O Brasil conta hoje com cerca de 30 fábricas de vacinas para gado e somente duas para desenvolvimento de imunizantes para seres humanos. São elas a Bio-Manguinhos, da Fiocruz (Fundação Oswaldo Cruz), e o Instituto Butantan. Ambas estão sendo usadas na fabricação de vacinas contra Covid-19, mas dependem da importação de insumos da China.
A pandemia de Covid-19 mostrou que o Brasil só estaria preparado se o novo coronavírus acometesse bois e não humanos. Isso porque, segundo o Sindicato Nacional da Indústria de Produtos para Saúde Animal (Sindan), praticamente 100% das vacinas para gado fabricadas no Brasil são inteiramente produzidas nas quase 30 fábricas espalhadas pelo país — a maioria na região Sudeste.
“Todo o processo de fabricação, da semente de trabalho do vírus vivo ao envase e distribuição, é feito aqui. Para mais de 90% das vacinas voltadas a gado, o ciclo completo de produção ocorre em território brasileiro”, disse à BBC News Brasil o vice-presidente executivo do Sindan.
O cenário visto atualmente é diferente daquele registrado na década de 1980, quando o Brasil contava com pelo menos cinco institutos capazes de produzir vacinas para humanos. Hoje, das 17 vacinas fabricadas no Instituto Butantan e no Bio-Manguinhos, apenas 4 não dependem da importação do Ingrediente Farmacêutico Ativo (IFA) de outros países.

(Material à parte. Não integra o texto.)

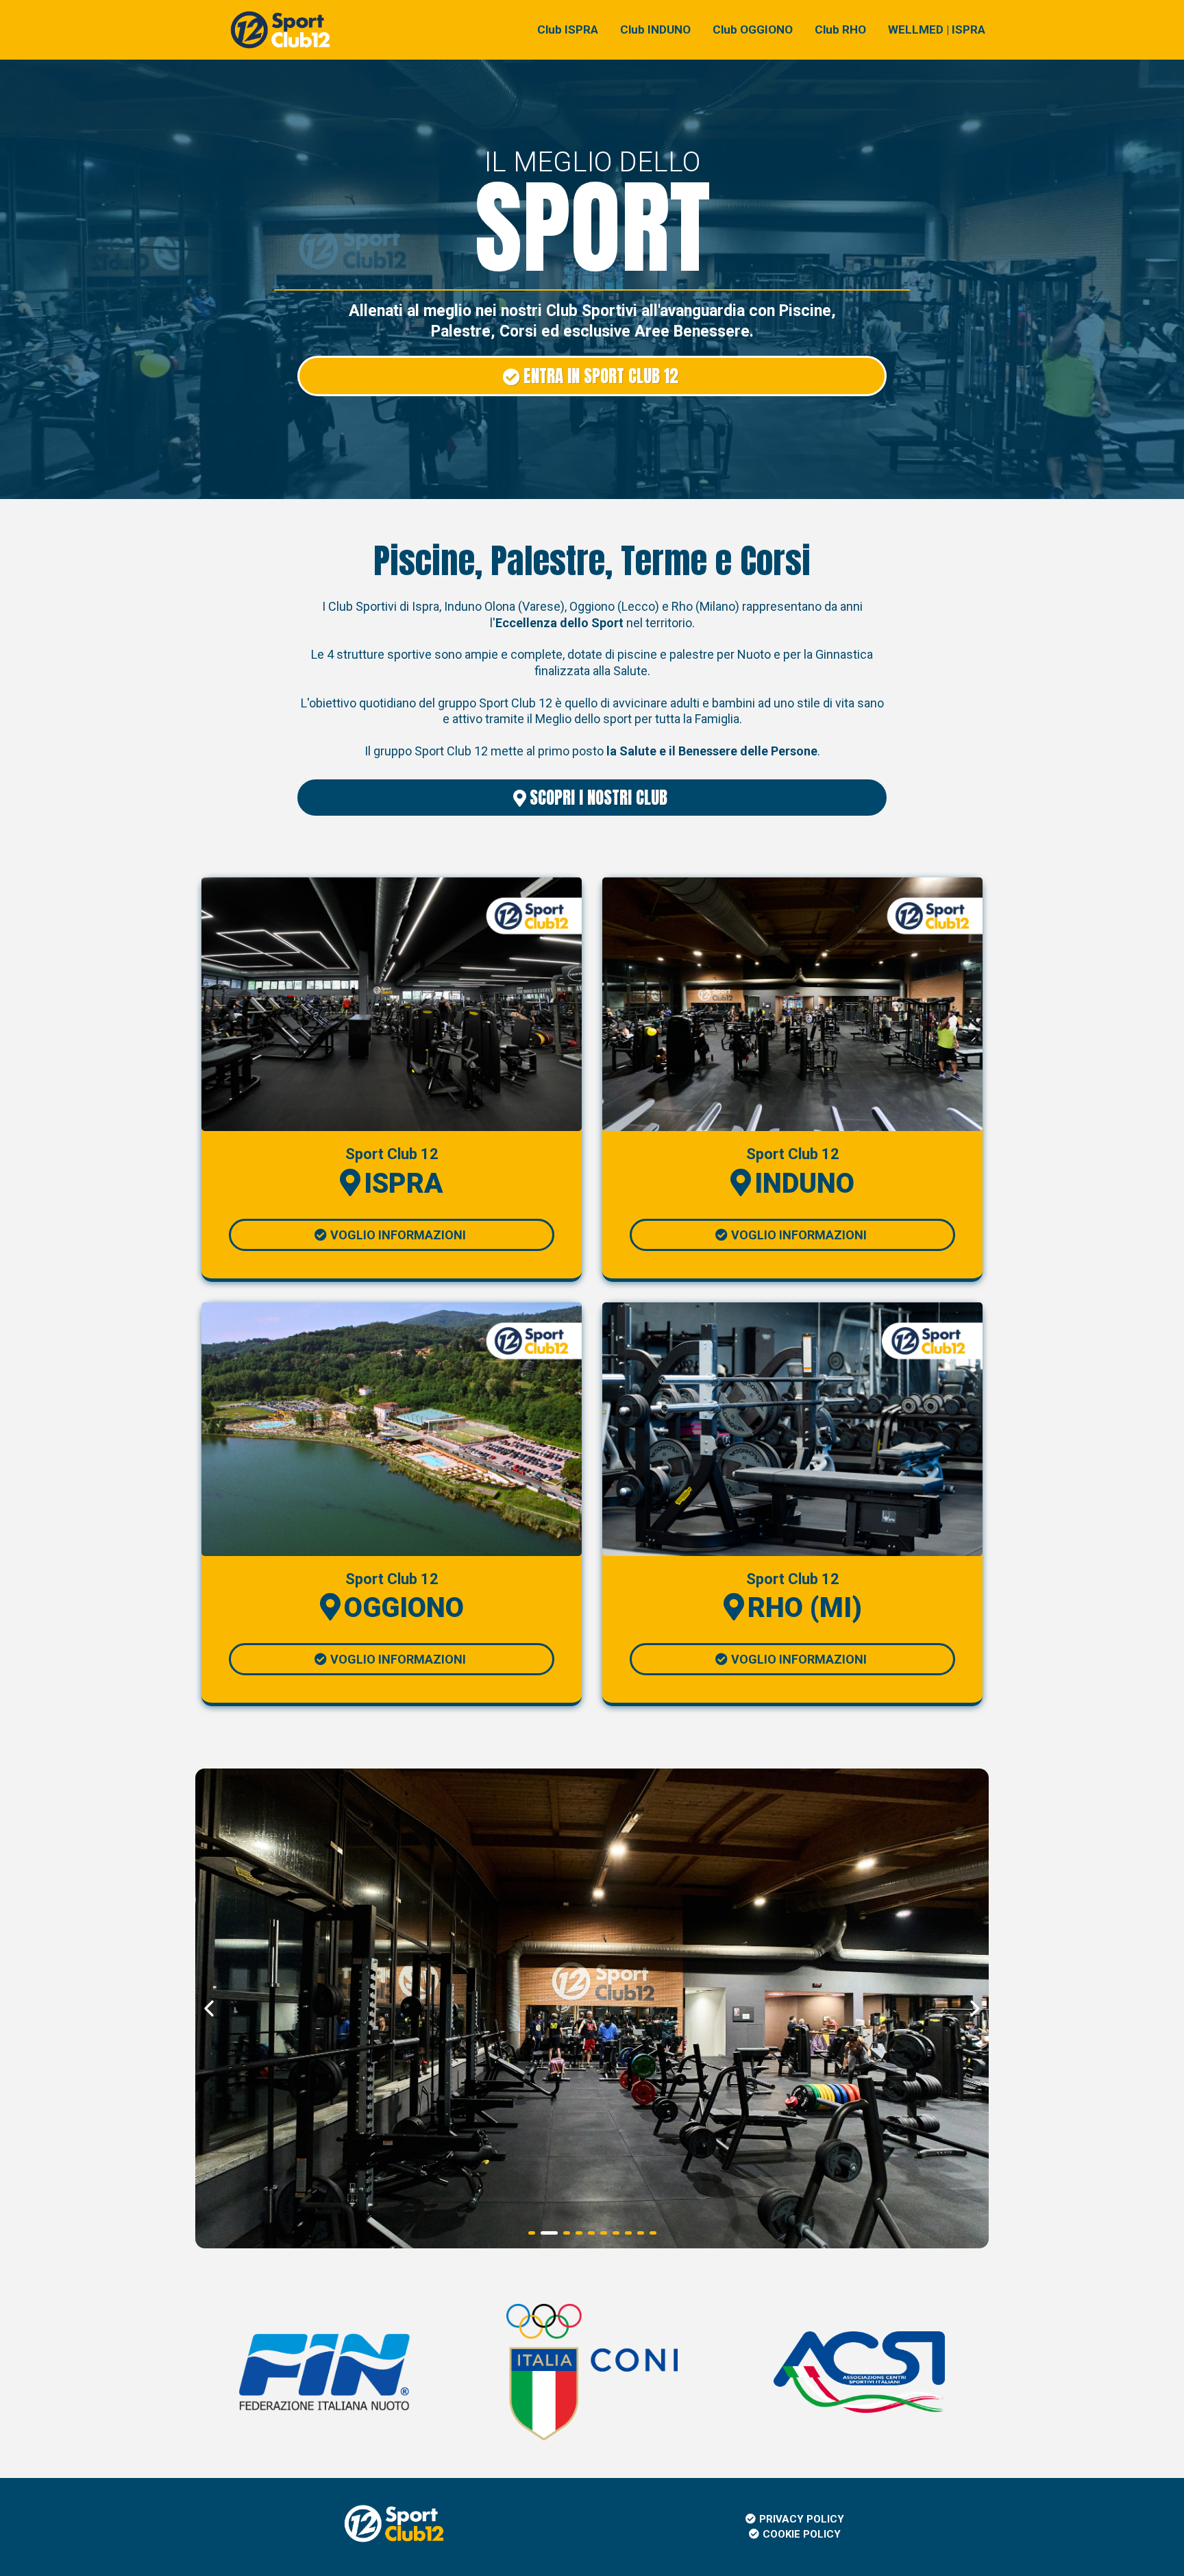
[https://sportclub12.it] (280, 29)
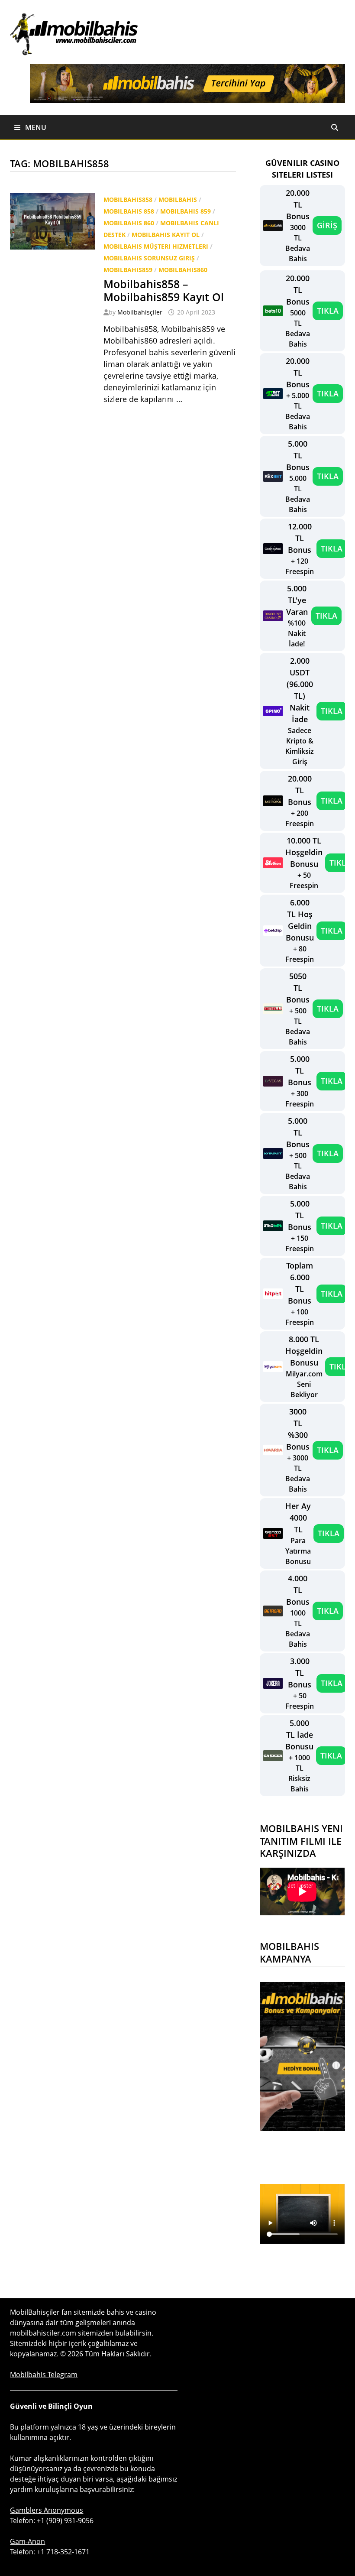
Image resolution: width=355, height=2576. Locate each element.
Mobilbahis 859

“O problema do Brasil é que a gente importa tudo. Nos últimos anos, reduzimos em 50% a capacidade de produção nacional de vacinas. Temos só duas fábricas. No setor veterinário, temos inúmeras fábricas”, diz à BBC News Brasil Ana Paula Fernandes, pesquisadora do Centro de Tecnologia em Vacinas e Diagnóstico da Universidade Federal de Minas Gerais (UFMG).
Durante a década de 1980, o Brasil investiu na autossuficiência na fabricação de vacinas para humanos, inclusive, produzindo os insumos em território nacional.
“Tanto para o Butantan quanto para a Fiocruz os investimentos da década de 1980 foram um marco. O Brasil possuía um parque farmoquímico para produção de IFA (Insumo Farmacêutico Ativo)”, disse à BBC News Brasil Tiago Rocca, gerente de parcerias estratégicas e novos negócios do Butantan.
Com a eleição de Fernando Collor em 1989 o cenário mudou drasticamente no Brasil. A partir de março de 1990, Collor promoveu abertura econômica do país, permitindo a entrada de diversos produtos importados, o que causou a falência de indústrias nacionais. Enquanto isso, a Índia e a China foram na direção contrária, estabelecendo-se como grandes produtores de imunizantes.
“A abertura da economia no governo Collor foi feita sem cuidado, sem verificar como os diferentes segmentos seriam afetados. Na indústria farmacêutica, o que fizemos foi secar a capacidade de produção nacional e passar a importar tudo através das multinacionais”, explicou à BBC News Brasil Gonzalo Vecina Neto, fundador da Anvisa (Agência Nacional de Vigilância Sanitária) e professor da Faculdade de Saúde Pública da Universidade de São Paulo (USP).